Osh barked “Paul!” in a voice he so rarely used that Lena nearly threw herself to the floor as at the entrance of a lord. “Nobody in this room cares what you told and what you want to do!”
“Care if you will – I tell you I want to kill him!” Paul howled.
“Nobody in this room shall kill anyone!” Osh commanded.
“I don’t need your permission to defend my sister’s honor!”
“You have my permission to be silent!” Osh thundered. “And that is all!”
Paul set his lips into a cold gray line and glowered, but he said no more.
Edina leaned far over, revealing herself to be clinging like a monkey to Derbail’s broad hand. She whispered, “For the love of Davey, Lena, what are they saying?”
“I told you it was you-know-who,” Derbail said darkly.
“I didn’t lie about the fawn,” Kraaia whimpered, “just ’cause I lied about staying in my room. Honest, I never even saw Malcolm!”
Paul’s body whipped around, and in the breeze he made his wispy hair fluttered far back from his face, unveiling the murderous malice of a predator, a male.
Perhaps it had only been directed at the sound of the name, but Lena could not allow Kraaia even to see such hatred. In an instant her arms were wrapped tightly around the girl’s thin body, startling no one more than her timid self.
Kraaia panicked, and she jerked and twisted her body like a frantic fish, but she had not yet reckoned her own weakness against the strength of elves.
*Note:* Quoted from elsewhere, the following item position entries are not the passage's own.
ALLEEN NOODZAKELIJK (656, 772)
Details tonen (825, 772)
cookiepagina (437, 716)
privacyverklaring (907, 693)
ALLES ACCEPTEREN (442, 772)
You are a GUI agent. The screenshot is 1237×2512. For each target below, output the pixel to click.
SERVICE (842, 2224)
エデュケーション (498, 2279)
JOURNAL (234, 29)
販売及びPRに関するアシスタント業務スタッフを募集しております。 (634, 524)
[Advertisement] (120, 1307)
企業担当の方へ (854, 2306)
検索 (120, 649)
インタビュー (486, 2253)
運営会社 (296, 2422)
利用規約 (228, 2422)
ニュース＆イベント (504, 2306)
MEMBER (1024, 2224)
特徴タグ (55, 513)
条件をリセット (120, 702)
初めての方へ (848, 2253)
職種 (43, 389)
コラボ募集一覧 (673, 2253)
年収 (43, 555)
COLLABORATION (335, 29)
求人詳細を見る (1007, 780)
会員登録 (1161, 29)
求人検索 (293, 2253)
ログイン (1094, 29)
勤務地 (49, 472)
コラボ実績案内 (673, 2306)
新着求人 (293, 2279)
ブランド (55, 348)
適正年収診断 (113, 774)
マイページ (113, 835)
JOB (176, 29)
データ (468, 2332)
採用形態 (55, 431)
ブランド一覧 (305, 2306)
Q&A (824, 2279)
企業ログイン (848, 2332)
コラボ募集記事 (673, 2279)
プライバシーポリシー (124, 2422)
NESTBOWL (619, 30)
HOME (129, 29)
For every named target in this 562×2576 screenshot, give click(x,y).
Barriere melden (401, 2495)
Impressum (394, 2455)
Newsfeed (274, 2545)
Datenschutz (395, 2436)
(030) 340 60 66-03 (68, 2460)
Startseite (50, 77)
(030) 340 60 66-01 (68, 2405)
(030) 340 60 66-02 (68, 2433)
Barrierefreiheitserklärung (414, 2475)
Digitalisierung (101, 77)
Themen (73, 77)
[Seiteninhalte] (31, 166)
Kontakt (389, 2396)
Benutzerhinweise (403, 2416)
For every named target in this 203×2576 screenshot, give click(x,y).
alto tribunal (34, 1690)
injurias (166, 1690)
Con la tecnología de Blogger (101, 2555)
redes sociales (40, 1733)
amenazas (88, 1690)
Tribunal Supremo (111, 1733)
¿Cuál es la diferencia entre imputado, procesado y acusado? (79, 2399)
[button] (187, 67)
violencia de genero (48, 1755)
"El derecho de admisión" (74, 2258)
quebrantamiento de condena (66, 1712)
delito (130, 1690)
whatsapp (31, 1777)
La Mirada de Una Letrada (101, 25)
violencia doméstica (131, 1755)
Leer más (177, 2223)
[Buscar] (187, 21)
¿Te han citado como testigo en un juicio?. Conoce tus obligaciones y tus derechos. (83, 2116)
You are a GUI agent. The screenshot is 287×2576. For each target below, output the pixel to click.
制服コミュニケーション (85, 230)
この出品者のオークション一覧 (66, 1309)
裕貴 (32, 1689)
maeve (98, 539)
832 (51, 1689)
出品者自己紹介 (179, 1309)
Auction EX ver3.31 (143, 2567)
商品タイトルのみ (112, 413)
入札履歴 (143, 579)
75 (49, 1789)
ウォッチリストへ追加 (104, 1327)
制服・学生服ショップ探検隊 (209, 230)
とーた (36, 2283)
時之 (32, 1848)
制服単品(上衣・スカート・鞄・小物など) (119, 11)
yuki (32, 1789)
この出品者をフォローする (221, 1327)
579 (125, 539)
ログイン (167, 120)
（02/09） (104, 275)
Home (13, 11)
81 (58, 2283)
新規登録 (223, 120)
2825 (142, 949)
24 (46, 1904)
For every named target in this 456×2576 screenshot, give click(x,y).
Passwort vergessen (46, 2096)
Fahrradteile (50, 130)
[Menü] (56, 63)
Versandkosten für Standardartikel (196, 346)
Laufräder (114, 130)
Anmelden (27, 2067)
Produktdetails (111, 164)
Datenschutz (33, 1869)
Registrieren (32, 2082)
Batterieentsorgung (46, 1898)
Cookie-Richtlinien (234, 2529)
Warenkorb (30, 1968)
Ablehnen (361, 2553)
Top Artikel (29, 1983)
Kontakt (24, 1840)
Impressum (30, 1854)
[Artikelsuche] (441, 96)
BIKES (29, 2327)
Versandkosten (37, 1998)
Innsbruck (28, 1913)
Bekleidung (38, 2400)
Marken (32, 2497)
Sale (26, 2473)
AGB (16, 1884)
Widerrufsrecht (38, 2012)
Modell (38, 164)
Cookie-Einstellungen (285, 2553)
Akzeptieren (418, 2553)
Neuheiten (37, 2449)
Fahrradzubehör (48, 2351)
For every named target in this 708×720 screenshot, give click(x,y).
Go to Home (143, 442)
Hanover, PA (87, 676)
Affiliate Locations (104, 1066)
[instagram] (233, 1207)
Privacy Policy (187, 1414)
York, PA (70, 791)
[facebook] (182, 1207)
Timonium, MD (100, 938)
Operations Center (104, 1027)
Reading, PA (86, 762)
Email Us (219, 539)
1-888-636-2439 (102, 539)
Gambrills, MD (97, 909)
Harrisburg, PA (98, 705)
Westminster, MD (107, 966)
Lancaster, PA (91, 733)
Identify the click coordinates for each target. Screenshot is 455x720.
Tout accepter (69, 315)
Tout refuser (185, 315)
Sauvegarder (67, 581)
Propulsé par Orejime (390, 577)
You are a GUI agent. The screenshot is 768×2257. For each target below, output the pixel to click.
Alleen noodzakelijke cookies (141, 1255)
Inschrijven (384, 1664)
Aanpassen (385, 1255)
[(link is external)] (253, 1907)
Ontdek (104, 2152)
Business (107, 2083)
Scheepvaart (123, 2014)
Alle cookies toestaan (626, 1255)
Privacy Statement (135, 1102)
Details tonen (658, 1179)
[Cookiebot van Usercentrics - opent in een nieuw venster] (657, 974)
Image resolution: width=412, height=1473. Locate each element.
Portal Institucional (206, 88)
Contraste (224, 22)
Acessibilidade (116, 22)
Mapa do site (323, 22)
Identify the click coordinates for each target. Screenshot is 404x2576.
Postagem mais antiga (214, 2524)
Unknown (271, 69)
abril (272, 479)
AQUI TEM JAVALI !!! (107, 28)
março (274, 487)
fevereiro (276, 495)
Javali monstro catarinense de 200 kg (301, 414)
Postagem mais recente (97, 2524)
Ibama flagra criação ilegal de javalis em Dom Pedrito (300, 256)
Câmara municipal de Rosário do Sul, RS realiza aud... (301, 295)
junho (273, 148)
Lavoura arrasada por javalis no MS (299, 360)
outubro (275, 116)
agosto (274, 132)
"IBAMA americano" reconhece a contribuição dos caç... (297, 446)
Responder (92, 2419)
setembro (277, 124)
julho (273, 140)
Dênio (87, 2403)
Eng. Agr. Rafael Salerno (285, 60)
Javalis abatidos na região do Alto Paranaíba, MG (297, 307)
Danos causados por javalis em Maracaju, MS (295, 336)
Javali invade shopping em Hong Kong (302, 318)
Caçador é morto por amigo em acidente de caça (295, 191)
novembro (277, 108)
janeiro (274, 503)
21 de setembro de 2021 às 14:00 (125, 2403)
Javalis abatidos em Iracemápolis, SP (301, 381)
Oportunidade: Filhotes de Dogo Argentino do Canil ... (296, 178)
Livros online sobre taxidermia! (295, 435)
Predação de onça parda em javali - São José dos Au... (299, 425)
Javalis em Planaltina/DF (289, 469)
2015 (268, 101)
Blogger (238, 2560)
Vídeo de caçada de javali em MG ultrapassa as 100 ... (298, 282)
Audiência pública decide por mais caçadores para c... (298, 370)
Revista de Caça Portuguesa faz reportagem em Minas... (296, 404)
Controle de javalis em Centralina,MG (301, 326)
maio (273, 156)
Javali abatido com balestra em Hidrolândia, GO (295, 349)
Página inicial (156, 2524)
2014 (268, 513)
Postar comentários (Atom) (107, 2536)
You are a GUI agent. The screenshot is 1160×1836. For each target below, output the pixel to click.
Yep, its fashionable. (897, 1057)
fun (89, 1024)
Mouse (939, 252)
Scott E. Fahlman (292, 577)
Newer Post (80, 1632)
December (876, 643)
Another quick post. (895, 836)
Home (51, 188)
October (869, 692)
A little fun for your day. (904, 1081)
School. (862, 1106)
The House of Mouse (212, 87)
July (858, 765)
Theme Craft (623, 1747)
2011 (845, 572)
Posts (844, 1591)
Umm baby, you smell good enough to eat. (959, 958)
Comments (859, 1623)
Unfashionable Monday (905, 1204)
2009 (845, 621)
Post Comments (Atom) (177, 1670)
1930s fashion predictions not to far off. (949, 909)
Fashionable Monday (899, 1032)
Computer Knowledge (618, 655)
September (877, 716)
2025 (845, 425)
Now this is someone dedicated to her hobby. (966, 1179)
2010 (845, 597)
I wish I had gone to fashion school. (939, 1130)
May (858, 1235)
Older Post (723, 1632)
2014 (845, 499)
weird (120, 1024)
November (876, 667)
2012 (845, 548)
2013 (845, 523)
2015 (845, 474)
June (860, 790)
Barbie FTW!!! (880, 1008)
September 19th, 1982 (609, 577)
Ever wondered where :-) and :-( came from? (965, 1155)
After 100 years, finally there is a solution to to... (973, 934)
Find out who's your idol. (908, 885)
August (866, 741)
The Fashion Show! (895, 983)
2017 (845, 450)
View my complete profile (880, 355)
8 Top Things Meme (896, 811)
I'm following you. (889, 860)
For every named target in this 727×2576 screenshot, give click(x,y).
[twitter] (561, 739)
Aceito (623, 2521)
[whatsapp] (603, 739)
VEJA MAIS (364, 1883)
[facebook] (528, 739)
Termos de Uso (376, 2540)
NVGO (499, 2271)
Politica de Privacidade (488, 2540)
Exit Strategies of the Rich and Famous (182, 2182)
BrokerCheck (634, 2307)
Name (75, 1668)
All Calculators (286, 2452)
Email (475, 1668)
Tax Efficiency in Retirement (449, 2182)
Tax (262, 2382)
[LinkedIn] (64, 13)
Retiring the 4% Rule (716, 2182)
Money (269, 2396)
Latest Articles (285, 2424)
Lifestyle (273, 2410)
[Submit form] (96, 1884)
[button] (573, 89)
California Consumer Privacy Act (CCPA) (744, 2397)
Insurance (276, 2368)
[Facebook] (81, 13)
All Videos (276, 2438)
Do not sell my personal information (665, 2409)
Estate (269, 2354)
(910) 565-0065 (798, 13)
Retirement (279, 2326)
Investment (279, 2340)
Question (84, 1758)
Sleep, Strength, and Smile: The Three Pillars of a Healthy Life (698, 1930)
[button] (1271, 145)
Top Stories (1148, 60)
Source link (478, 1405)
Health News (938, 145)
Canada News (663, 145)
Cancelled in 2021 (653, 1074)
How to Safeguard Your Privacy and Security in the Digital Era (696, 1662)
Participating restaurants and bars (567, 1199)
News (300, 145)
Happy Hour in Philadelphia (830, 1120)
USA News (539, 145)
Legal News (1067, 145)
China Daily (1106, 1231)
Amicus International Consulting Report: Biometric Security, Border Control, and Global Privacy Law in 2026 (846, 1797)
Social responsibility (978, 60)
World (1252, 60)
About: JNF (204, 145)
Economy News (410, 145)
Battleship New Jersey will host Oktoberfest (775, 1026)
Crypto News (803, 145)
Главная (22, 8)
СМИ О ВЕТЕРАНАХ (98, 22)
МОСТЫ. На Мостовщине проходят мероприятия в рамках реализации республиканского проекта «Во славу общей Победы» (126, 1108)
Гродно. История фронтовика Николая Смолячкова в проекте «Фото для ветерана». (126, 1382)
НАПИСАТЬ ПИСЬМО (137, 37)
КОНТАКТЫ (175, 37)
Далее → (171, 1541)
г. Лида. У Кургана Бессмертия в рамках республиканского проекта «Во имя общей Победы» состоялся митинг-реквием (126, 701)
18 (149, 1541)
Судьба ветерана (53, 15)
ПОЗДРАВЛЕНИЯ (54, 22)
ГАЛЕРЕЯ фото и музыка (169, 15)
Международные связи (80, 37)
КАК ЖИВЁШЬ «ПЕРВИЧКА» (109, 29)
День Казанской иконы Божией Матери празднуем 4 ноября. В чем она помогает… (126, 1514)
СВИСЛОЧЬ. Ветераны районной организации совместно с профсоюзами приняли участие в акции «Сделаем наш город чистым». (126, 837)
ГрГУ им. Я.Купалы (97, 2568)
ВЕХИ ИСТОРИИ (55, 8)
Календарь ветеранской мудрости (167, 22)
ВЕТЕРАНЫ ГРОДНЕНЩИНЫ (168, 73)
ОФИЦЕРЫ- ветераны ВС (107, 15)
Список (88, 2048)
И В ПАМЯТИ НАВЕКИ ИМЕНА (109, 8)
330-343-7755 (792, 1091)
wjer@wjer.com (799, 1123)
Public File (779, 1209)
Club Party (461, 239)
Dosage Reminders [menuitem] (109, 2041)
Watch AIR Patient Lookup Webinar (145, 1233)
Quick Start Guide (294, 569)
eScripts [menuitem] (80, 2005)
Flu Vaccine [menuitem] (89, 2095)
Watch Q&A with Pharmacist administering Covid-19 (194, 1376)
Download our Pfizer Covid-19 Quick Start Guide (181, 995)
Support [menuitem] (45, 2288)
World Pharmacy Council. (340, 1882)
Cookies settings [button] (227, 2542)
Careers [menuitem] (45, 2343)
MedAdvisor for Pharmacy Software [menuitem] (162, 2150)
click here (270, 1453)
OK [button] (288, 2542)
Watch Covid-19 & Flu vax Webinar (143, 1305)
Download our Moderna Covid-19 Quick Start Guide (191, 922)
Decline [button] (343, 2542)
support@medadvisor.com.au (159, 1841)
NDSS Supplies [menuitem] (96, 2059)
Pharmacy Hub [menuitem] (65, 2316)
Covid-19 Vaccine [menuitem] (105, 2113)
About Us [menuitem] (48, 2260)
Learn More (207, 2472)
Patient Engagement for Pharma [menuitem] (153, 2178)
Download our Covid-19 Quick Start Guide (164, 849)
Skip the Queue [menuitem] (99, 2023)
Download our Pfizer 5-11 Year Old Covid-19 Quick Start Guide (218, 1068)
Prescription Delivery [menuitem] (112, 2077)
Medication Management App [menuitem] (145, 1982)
“We know you did not, dear,” Lena babbled to soothe her and distract her. “Penedict and I believed! And now everyone shall!”
Kraaia tried to snort and seemed to choke instead. “I told you I wasn’t lying!”
Lena began to sense the girl’s great fear: that she would not be believed even when she was telling the truth – that she would not be trusted and would never learn to trust – that in the end she would not be loved nor ever learn to love.
“I believed you!” Lena squeaked. “And – ”
She hesitated, timid and fearful like all the ladies of her caste merely to speak the sacred name. But she remembered the kind smile, and the regard, and the ineffable intimacy she had shared with the only elf who had ever kissed her, and for Kraaia’s sake she dared.
“And the elf Vash believed you!” she whispered.
Kraaia said nothing, but she no longer struggled. Though her arms were almost limp, she let herself be hugged. Lena rocked her like a baby. Her little head was heavy like Benedict’s when he pretended he did not want to sleep.
“Now, Kraaia,” she murmured, “will you please go up and lie down with Penedict until I come up? He starts to wake and he is afraid to be alone.”
Kraaia sniffled and asked dubiously, “Me?”
“Penedict trusts you.”
Kraaia only sniffed again.
From across the room Osh called softly, “Good night, Kraaia.”
Kraaia said nothing, and after a while Lena began to believe she had simply not heard with her round little ears.
She whispered, “Kraaia, Osh says good night.”
Even this her round little ears seemed not to have heard. Her only reply was to lift her arms higher around Lena’s back and give her an awkward, almost soundless squeeze.